Monday, March 24, 2008

DAILY ECONOMIC DATA

Government Failure, Or Market Failure?

Every time the US has an economic problem that causes pain or fear (a recession, high energy prices, bank failures, or a market crash) there is always a frantic look for scapegoats. And most often it is greedy corporations or otherwise nefarious private-sector-types that get the blame.
For example, many believe that energy companies are manipulating oil prices. Politicians are always investigating them, and threatening legislation or special taxes. The Great Depression, many believe, was caused by excessive greed. Others think that Savings & Loans went belly-up because they defrauded people and made bad loans. And today, there is a clear belief that subprime loans are all about greed and fraud.
Some of this is true. Found in the rubble of each of these economic upheavals are people who either made very bad decisions or committed fraud.
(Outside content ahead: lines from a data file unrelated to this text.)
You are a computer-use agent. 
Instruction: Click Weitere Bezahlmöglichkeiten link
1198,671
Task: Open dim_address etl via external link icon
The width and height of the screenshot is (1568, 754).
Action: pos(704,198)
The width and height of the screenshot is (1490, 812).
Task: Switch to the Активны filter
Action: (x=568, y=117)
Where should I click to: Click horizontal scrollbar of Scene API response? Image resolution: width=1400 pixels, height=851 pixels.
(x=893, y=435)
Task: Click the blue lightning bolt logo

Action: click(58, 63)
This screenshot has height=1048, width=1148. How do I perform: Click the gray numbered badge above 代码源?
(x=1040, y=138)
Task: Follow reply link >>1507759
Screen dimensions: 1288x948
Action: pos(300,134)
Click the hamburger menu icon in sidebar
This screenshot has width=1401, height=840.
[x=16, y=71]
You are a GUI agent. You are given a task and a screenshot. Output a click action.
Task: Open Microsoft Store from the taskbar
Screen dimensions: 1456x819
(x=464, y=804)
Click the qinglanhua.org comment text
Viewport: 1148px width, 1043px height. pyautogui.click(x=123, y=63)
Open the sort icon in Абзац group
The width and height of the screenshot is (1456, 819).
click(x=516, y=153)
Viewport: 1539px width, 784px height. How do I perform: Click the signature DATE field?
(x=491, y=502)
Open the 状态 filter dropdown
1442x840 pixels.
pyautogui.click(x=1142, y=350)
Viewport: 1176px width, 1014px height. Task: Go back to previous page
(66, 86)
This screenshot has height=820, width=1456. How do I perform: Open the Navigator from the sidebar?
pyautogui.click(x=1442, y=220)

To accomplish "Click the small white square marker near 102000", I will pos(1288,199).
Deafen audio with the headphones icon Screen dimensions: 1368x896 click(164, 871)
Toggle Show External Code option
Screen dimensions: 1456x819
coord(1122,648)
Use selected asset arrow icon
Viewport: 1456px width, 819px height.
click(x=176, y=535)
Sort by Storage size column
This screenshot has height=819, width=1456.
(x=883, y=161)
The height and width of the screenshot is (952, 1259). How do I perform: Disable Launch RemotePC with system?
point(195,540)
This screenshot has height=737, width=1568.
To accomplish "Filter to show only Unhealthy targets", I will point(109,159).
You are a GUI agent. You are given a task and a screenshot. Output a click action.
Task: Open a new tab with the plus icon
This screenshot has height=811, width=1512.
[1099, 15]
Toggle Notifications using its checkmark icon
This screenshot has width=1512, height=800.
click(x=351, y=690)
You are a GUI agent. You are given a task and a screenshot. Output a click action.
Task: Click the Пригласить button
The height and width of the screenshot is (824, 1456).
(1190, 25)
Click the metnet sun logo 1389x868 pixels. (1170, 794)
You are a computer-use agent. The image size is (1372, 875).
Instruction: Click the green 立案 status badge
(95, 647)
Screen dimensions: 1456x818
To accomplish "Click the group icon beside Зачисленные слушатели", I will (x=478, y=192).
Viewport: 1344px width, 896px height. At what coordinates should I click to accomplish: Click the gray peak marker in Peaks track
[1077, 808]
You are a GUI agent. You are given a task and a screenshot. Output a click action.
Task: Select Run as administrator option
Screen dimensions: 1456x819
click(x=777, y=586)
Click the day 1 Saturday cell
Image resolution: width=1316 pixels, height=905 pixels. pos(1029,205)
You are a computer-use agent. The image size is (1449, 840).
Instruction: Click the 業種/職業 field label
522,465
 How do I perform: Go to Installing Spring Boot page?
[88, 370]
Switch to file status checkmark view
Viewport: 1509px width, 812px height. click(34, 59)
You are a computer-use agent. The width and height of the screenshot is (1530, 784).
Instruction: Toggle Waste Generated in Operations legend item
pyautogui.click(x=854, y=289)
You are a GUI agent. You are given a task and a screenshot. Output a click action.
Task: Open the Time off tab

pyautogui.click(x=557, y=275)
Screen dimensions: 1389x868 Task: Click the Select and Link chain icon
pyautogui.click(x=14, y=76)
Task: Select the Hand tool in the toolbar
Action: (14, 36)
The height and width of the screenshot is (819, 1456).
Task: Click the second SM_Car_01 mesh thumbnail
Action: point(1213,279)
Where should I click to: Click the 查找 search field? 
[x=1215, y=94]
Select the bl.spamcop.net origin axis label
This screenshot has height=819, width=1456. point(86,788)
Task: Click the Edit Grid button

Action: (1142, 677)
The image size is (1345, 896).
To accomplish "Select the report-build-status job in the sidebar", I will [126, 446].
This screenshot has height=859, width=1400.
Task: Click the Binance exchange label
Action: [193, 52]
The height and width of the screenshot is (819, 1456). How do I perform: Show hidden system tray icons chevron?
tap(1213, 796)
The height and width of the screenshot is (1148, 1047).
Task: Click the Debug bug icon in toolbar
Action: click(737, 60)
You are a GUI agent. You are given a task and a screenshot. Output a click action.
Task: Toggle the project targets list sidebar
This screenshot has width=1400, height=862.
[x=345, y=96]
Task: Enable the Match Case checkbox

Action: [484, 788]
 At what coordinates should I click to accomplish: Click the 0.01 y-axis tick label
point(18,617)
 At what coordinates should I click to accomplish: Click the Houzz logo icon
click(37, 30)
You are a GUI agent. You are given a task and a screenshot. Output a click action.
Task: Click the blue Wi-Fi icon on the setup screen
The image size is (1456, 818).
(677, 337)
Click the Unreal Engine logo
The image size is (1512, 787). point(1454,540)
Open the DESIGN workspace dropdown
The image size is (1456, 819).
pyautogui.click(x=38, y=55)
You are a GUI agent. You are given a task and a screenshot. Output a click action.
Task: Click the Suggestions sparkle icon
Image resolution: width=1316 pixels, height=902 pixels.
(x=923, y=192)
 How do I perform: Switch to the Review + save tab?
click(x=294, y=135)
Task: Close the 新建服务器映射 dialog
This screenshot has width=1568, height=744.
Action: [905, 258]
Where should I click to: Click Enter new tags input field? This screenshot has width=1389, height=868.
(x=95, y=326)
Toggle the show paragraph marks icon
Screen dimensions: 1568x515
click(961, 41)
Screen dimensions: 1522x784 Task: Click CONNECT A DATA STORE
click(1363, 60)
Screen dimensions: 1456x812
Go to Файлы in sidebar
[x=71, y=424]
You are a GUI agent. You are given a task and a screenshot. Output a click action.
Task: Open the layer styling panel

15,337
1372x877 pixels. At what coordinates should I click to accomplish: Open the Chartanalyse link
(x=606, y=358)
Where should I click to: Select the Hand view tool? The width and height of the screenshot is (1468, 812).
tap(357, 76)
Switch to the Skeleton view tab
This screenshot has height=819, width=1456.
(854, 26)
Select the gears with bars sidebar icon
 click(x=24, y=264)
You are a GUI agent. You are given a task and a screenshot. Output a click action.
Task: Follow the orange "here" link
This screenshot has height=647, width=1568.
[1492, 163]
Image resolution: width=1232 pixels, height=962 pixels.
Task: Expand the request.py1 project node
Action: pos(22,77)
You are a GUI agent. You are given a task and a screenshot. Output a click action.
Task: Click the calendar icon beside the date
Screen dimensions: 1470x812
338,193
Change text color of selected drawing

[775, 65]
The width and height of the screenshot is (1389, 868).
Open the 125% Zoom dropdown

But, a thorough look at these economic problems shows how government policy mistakes played the key casual role in each of them.
The Great Depression was caused by excessively tight monetary policy that began in the late 1920s. This created deflation, and put upward pressure on the dollar, which in turn encouraged protectionism – the Smoot-Hawley Tariff Act was the result. Then Herbert Hoover raised tax rates in 1932, and Franklin Roosevelt ramped up regulation and government spending. The economy never stood a chance.
Richard Nixon closed the gold window, and devalued the dollar in the early 1970s. The Federal Reserve made huge mistakes, boosting inflation and undermining the dollar. This drove up oil prices. Windfall profits taxes and energy price controls made the problems worse.
In the late 1970s and early 1980s, Chicago’s Harris Bank would not make oil loans if the oil in the ground was valued at more than $20 per barrel. Penn Square Bank in Oklahoma thought oil would stay high indefinitely and made billions of oil loans. It failed in 1982. The 8th largest US bank, Chicago’s Continental Bank, failed in 1984 partly because it had purchased $1 billion in oil and gas participations from Penn Square. In other words, the unexpected decline in oil prices during the early 1980s, when Paul Volcker successfully killed off inflation, helped cause large bank failures. Harris was fine.
It wasn’t the bank failures that caused the recessions of the early 1980s; it was Volcker’s unexpectedly tight money. This tight money also undermined S&L’s. Double-digit short-term rates when many of the mortgages on their books had single-digit interest rates turned them upside down. The losses eventually came to roughly $250 billion.
Today, just like in the past, the US is paying a hefty price for monetary policy mistakes. They began back in 1999 and 2000 when the Fed tightened policy too much. This caused deflationary pressures which the Fed reacted to by cutting interest rates to 1% in 2003. These 1% interest rates, and the belief that they would stay low for a long time, led to excesses in housing, just like the excesses of oil lending were caused by commodity inflation. And with mark-to-market accounting in place today the problems compound even more quickly.
Some argue that since individual people made all these decisions, it’s not really the Fed’s fault. But this is like telling someone after it’s been raining for 2 ½ years straight that they should not have sold their nice red convertible or wasted money on an umbrella now that it has stopped raining. Government failure is more responsible for our current economic problem than is generally realized. Arguing otherwise, and regulating the economy even more, risks compounding the government’s already large mistakes. It’s government failure that investors should worry about, not market failure.